Aim ->
Recast the records between the line holding "The image size is (532, 396)." and the line holding "I will coord(63,21).", inclusive, as a two-column CSV headed instruction and answer, with one row per record. Put each value in a single quoted field and turn its line breaks into spaces.

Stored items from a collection
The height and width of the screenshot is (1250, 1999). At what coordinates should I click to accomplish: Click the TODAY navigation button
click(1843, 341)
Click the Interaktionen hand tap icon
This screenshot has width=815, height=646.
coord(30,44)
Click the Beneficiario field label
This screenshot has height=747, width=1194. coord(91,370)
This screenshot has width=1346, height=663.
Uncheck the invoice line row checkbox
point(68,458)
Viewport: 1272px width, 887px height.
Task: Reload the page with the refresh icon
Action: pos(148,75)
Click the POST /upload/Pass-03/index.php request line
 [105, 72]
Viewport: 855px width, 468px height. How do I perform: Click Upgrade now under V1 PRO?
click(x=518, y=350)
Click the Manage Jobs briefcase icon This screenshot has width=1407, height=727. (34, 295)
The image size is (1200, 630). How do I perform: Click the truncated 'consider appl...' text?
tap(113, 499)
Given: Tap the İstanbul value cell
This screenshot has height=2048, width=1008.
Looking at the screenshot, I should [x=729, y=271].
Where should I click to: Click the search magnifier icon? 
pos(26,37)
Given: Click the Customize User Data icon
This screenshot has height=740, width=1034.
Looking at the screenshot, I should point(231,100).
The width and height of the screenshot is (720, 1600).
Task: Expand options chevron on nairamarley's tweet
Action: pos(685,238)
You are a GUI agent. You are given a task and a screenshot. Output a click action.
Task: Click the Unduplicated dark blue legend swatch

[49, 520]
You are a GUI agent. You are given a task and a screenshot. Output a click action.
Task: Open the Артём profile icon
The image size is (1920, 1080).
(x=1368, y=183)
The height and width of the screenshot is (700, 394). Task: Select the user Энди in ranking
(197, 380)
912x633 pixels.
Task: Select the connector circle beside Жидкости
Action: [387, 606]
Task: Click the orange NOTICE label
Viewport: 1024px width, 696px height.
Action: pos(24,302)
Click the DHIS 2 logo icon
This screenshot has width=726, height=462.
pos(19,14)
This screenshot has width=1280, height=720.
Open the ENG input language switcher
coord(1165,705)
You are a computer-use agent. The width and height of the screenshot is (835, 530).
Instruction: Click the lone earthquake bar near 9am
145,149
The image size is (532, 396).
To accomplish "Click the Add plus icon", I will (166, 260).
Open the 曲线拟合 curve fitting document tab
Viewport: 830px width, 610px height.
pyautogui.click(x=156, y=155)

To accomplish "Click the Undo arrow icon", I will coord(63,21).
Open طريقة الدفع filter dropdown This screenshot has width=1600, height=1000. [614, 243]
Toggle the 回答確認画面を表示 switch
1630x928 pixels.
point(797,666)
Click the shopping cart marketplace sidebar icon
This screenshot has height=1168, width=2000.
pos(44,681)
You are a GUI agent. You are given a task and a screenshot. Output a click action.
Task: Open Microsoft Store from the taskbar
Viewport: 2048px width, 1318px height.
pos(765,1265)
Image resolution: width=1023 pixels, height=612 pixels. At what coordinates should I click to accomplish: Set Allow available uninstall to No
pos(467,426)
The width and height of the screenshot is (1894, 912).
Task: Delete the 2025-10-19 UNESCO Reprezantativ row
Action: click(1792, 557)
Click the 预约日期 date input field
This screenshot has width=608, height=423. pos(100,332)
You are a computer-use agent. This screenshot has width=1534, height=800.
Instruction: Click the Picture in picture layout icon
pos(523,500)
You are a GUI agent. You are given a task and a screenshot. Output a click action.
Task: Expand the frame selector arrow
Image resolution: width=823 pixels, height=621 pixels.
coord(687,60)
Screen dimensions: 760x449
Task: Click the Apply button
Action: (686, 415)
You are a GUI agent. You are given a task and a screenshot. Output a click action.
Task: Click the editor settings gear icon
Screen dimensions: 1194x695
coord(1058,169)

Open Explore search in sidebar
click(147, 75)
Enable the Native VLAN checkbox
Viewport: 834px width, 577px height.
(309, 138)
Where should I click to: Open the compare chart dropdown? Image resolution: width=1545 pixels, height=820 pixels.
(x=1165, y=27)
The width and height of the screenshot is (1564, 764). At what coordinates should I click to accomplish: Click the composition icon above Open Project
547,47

The reply ->
instruction,answer
"The image size is (532, 396). To accomplish ""Click the Add plus icon"",","I will (166, 260)."
"Open the 曲线拟合 curve fitting document tab Viewport: 830px width, 610px height.","pyautogui.click(x=156, y=155)"
"To accomplish ""Click the Undo arrow icon"",","I will coord(63,21)."